**BRIEF 1**
Reproduce the discussion of cast changes in TV series word for word.

• • • •

Then there are shows that have had regular cast turnover as an ongoing thing through most or all of their runs, like Doctor Who (talking about actors rather than characters), Law & Order, ER, or Power Rangers. Although if you limit it to Mighty Morphin Power Rangers, that falls into the first category, since the original lead Austin St. John was eclipsed in popularity by Jason Frank, who took over as the de facto lead when half the core cast, including St. John, walked out (or were fired? I forget) midway through season 2 in a salary dispute.
 
At this point, Doctor Who has lead changes built into the concept. I can imagine the first time they went from Hartnell to Troughton it was a shock. Now, fans look forward to it. Although, to be honest, I had a hard time with Eccleston to Tennant, but an even worse time when Rose left...

Mission: Impossible...that series evolved from a slightly more violent show with a touch more action to what it became. I was surprised how much darker and serious Steven Hill was when I finally saw his episodes. I actually liked him a lot. There was also more banter at the start, but they cut that out quickly.

Blakes 7 survived Gareth Thomas' leaving but it altered the entire course of the series. I just did a marathon of the run and the focus was lost completely for the first half of the third year. While it still had some strong characters, they didn't get back to freedom fighting and that wasn't until the 4th year for the most part. As lackluster as some of those 4th year shows were, Avon did progressively become more paranoid and over the top. It really became more about how lousy a leader he truly was. The final episode is still heartbreaking.

• • • •

**BRIEF 2**
In the records, rewrite the part that opens with the line containing "You are a GUI" and runs through the end of the records, replacing "flask" with "beaker" and leaving everything else as it is.

• • • •

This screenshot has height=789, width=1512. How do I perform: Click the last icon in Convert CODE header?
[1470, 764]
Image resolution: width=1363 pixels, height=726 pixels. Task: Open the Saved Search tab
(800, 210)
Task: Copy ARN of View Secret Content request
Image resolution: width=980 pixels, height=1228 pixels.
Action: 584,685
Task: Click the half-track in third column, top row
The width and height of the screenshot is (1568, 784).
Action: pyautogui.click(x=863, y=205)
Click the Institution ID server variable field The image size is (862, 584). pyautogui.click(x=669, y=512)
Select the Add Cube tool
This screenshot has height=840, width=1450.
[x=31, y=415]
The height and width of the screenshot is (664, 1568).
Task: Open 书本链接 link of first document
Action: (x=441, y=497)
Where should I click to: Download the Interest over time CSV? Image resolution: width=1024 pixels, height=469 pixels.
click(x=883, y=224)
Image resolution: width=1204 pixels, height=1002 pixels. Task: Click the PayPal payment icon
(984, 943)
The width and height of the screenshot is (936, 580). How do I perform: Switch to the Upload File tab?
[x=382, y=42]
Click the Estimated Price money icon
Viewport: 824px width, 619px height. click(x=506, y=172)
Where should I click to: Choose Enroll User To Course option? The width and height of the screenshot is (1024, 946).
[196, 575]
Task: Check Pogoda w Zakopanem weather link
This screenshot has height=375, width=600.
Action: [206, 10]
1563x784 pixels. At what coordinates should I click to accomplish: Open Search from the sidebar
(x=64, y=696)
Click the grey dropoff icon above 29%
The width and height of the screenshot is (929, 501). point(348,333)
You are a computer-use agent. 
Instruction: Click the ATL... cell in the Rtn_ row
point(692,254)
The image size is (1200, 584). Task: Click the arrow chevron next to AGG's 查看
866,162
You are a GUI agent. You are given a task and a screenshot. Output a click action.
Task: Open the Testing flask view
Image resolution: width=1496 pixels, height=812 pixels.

• • • •

**FINAL ANSWER 1**
Then there are shows that have had regular cast turnover as an ongoing thing through most or all of their runs, like Doctor Who (talking about actors rather than characters), Law & Order, ER, or Power Rangers. Although if you limit it to Mighty Morphin Power Rangers, that falls into the first category, since the original lead Austin St. John was eclipsed in popularity by Jason Frank, who took over as the de facto lead when half the core cast, including St. John, walked out (or were fired? I forget) midway through season 2 in a salary dispute.
 
At this point, Doctor Who has lead changes built into the concept. I can imagine the first time they went from Hartnell to Troughton it was a shock. Now, fans look forward to it. Although, to be honest, I had a hard time with Eccleston to Tennant, but an even worse time when Rose left...

Mission: Impossible...that series evolved from a slightly more violent show with a touch more action to what it became. I was surprised how much darker and serious Steven Hill was when I finally saw his episodes. I actually liked him a lot. There was also more banter at the start, but they cut that out quickly.

Blakes 7 survived Gareth Thomas' leaving but it altered the entire course of the series. I just did a marathon of the run and the focus was lost completely for the first half of the third year. While it still had some strong characters, they didn't get back to freedom fighting and that wasn't until the 4th year for the most part. As lackluster as some of those 4th year shows were, Avon did progressively become more paranoid and over the top. It really became more about how lousy a leader he truly was. The final episode is still heartbreaking.

**FINAL ANSWER 2**
You are a GUI agent. You are given a task and a screenshot. Output a click action.
Task: Open the Testing beaker view
Image resolution: width=1496 pixels, height=812 pixels.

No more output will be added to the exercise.